There are two other food factors that no one seems to have a good handle on how exactly they fit into the equation, fat and glycemic index, so I'm kind of keeping those in the background for now only paying them a little attention.

Variability is one factor and is generally accepted as a truth.  The other biggie that I can't shake, is time or rather time-delay.  Asking nurses and dieticians, I'm told that food is digested and glucose is in the blood stream within less than 4 hours (more like less than 2 hours).  A hard and fast number no, and there will be differences between foods, but 4 hours is the supposed point of stability because not only have the carbs been absorbed, that's also about how long it takes his bolus insulin to fully run it's course.  So, the theory is that by the time 4 hours have passed, all of the carbs have been converted to sugar, moved to the blood stream, his insulin has run it's course and carried glucose away to hungry cells.

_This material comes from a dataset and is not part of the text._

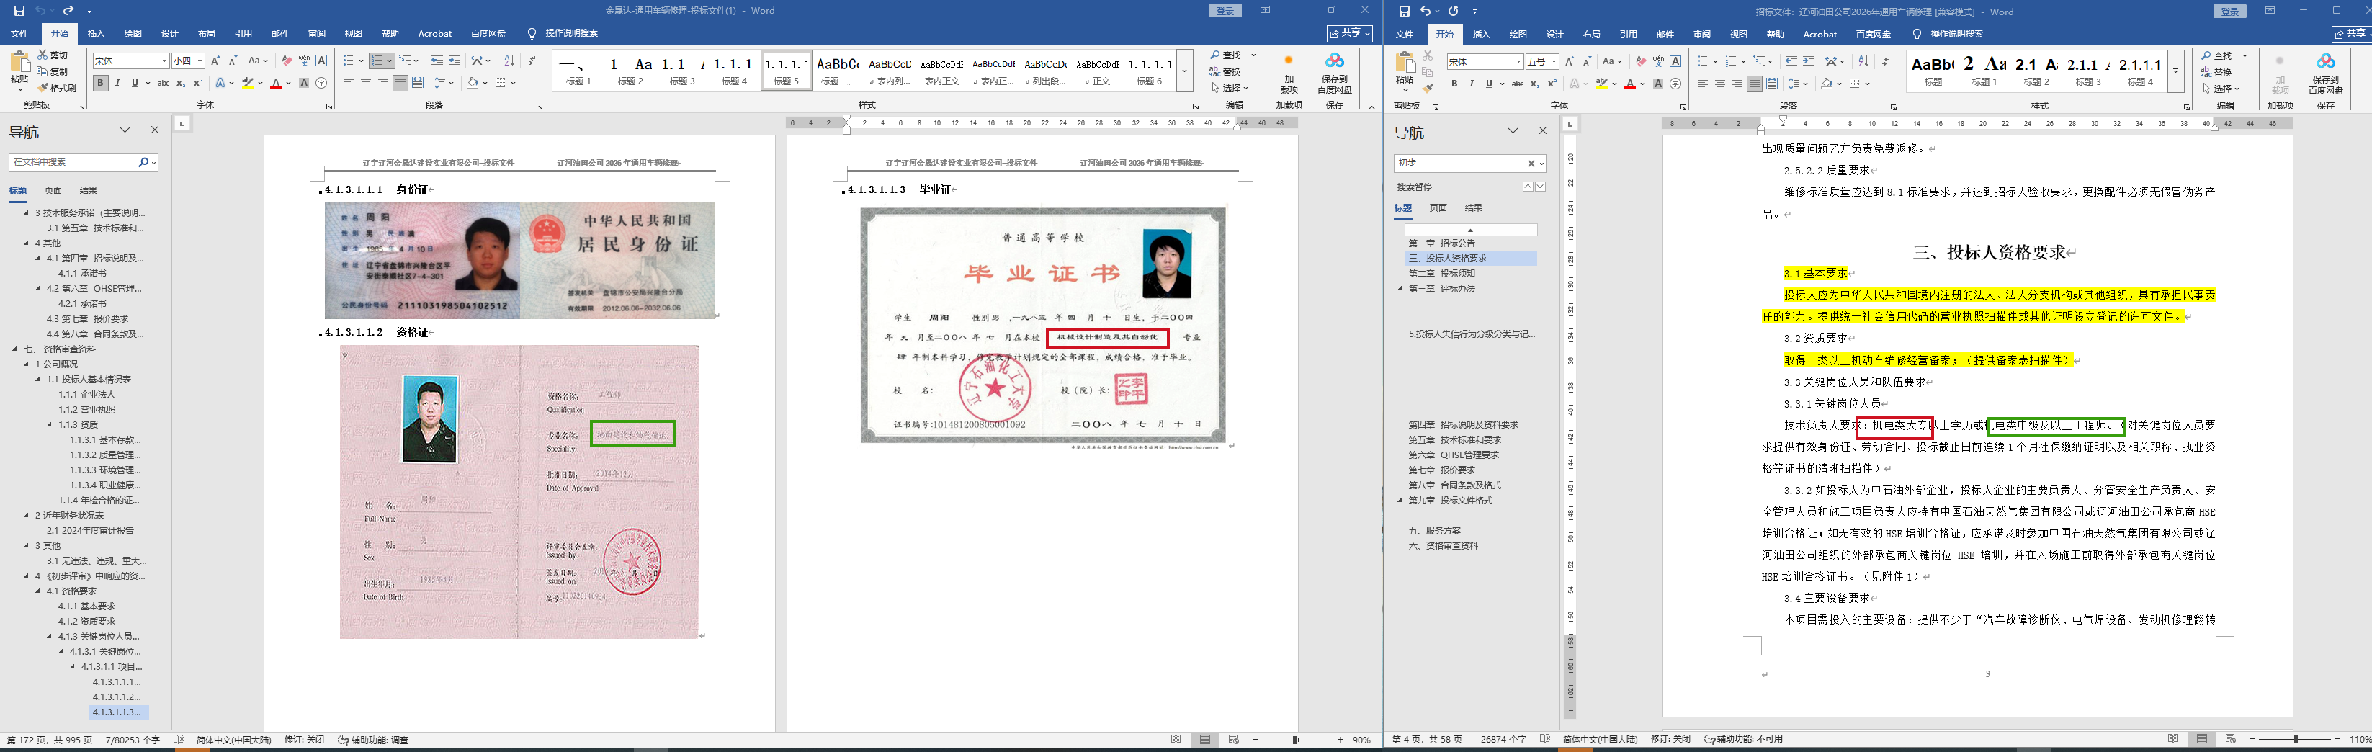Collapse the '七、资格审查资料' heading in left navigation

Then why is it, even when the meal is an established staple in our house and not some wildly random variable, that he can shoot up for checks beyond the 4 hours?  I've seen dinners in the single digits, with +2hr and +4hr checks also being in the single digits only to go into the teens at +6 or +8 hours.
My high school math teacher always asked me to show my proofs.  They wanted to know how I determined that x=2.  Well, it looked good on paper, but sometimes 1+2+3 really does equal 9.  This is where the teacher-student argument would ensue, but I'm sure we could come to some sort of compromise.  How about 1+2+3x=9?  On paper, we could show that x=2, but in D-world, the x is elusive.  X is why we scratch our heads and wonder what we did wrong.  X is why we grab our calculators and re-add, rice + milk + strawberries + Oreos = C, C/r = ? units...  X is why we keep asking why.  There is surely more than one X too.

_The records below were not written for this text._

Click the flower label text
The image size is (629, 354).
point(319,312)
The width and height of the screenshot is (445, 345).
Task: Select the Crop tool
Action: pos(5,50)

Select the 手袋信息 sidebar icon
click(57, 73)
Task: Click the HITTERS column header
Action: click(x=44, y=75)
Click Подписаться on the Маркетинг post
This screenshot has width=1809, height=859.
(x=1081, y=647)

Scary stuff if you dwell on it too long.  So many random variables out to thwart our best efforts.  As we keep the monster at bay with our tools and knowledge, all we can really do is focus on what we know and what we can control.  How much of and what we eat, how much insulin we inject, and how much and what kinds of activities we do.  Beyond that, it's in someone God's  hands.  Fortunately we have three quarters of the game in our pocket, and in my fuzzy math that's about 90-95% of the battle.  Those are pretty good odds.  Being the control freak that I can be sometimes, I remain unsettled with less than 100%, but that keeps me on my toes and ever vigilant for my child.  I just hope that my attention, determination, and focus can help give him the healthy life he deserves.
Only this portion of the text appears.